:: Work order ::
Reproduce all of the data exactly, with no line skipped.

..............................

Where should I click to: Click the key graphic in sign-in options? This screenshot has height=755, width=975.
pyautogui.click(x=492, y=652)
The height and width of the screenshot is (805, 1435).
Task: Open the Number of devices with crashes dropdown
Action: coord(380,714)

..............................

:: Output of the exercise ::
Where should I click to: Click the key graphic in sign-in options? This screenshot has height=755, width=975.
pyautogui.click(x=492, y=652)
The height and width of the screenshot is (805, 1435).
Task: Open the Number of devices with crashes dropdown
Action: coord(380,714)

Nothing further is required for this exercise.